+++ Supplied entries

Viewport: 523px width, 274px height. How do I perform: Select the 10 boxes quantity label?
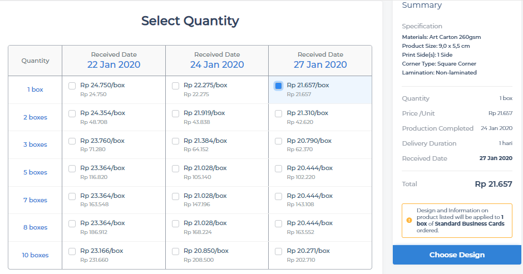35,255
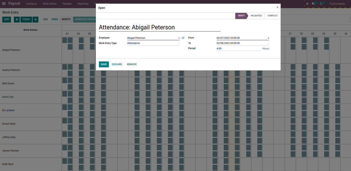The image size is (351, 171).
Task: Open the Reporting menu
Action: [x=83, y=4]

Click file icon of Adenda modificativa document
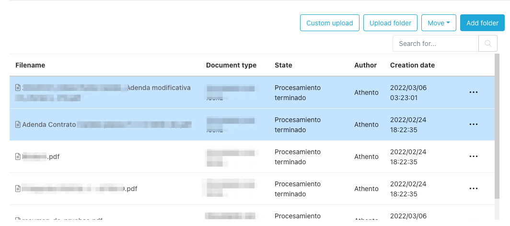18,88
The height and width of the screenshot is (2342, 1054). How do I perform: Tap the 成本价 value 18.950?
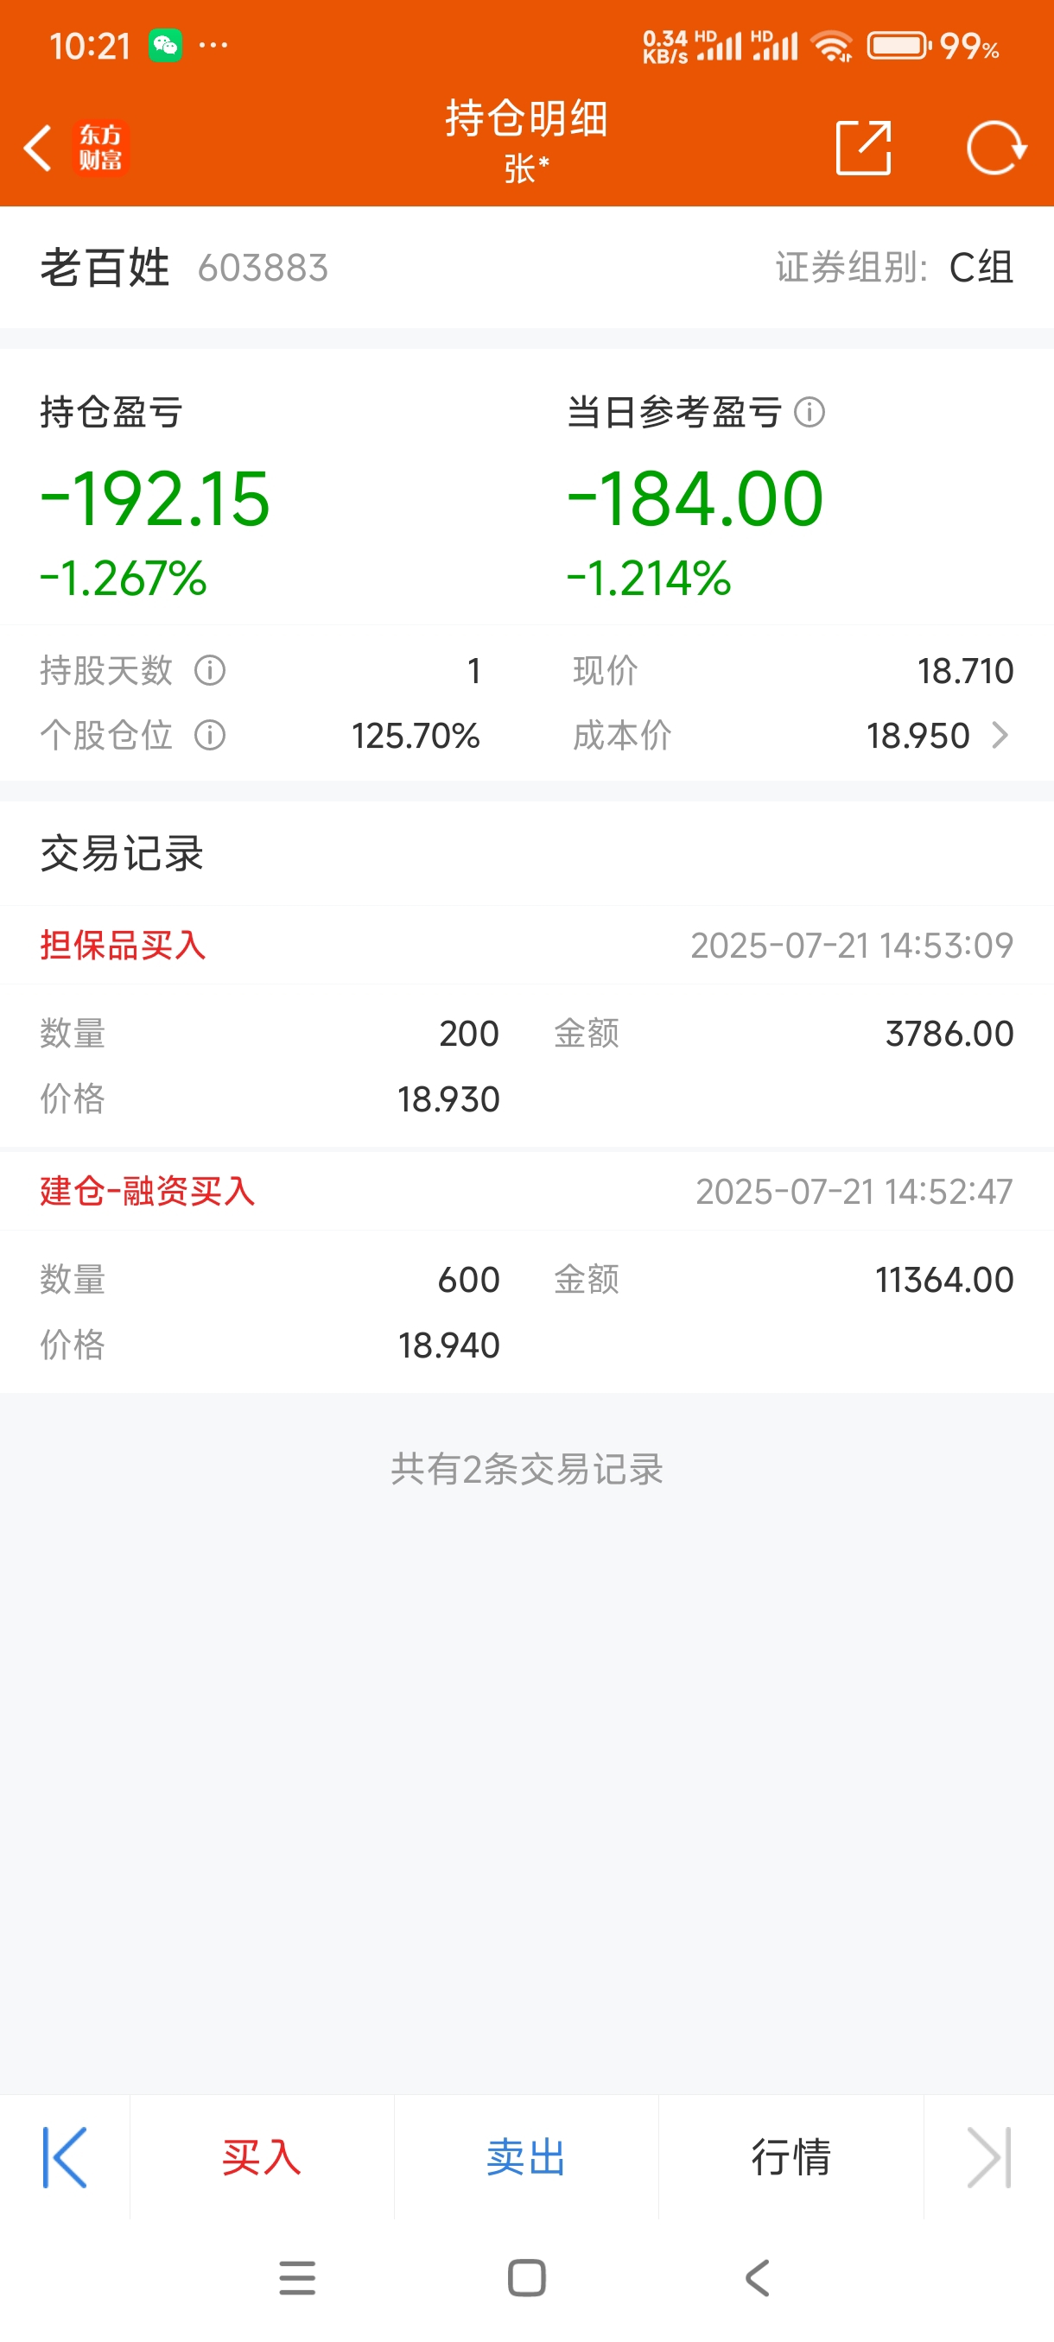[x=918, y=736]
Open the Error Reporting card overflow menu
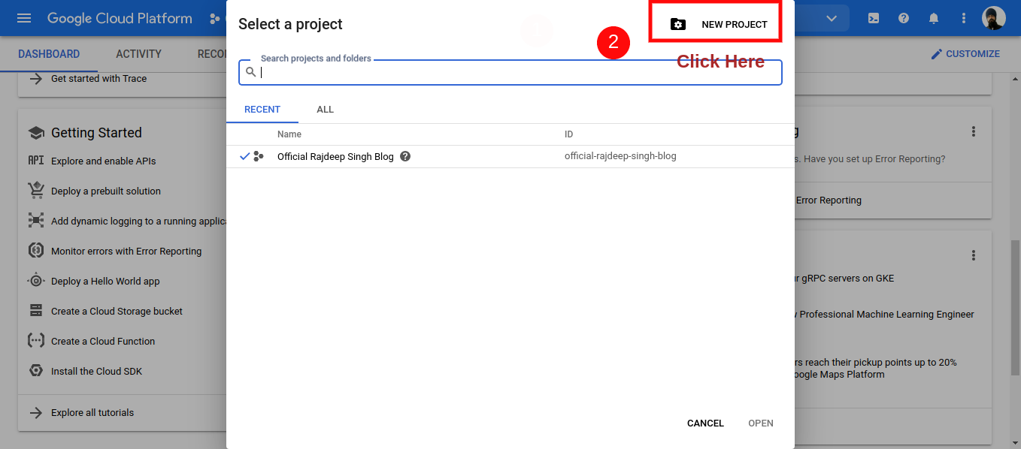 (973, 131)
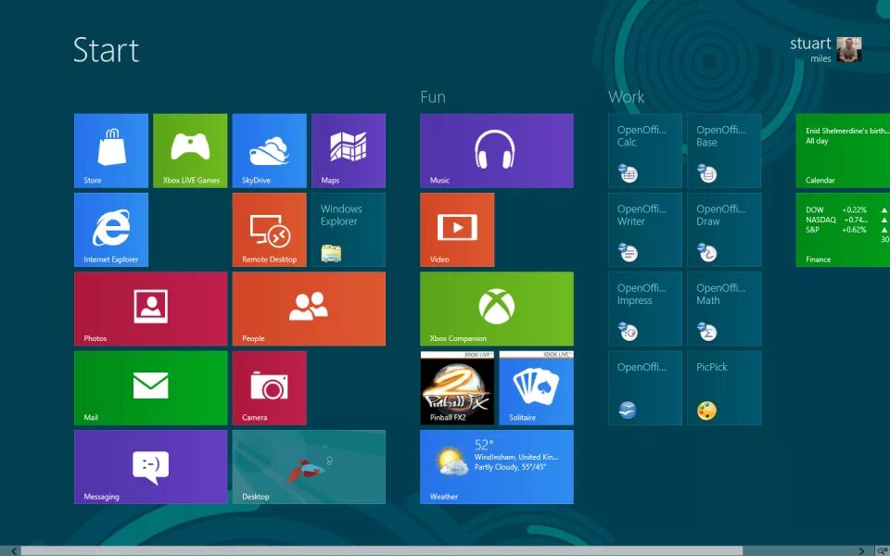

++++++

What is required:
Give every line of the records above again, exactly, and omit the pictures.

Solution:
Viewport: 523px width, 274px height. How do I perform: Select the 10 boxes quantity label?
35,255
The image size is (351, 171).
Task: Open the Reporting menu
Action: [x=83, y=4]

Click file icon of Adenda modificativa document
18,88
The height and width of the screenshot is (2342, 1054). How do I perform: Tap the 成本价 value 18.950?
[x=918, y=736]
Open the Error Reporting card overflow menu
 (973, 131)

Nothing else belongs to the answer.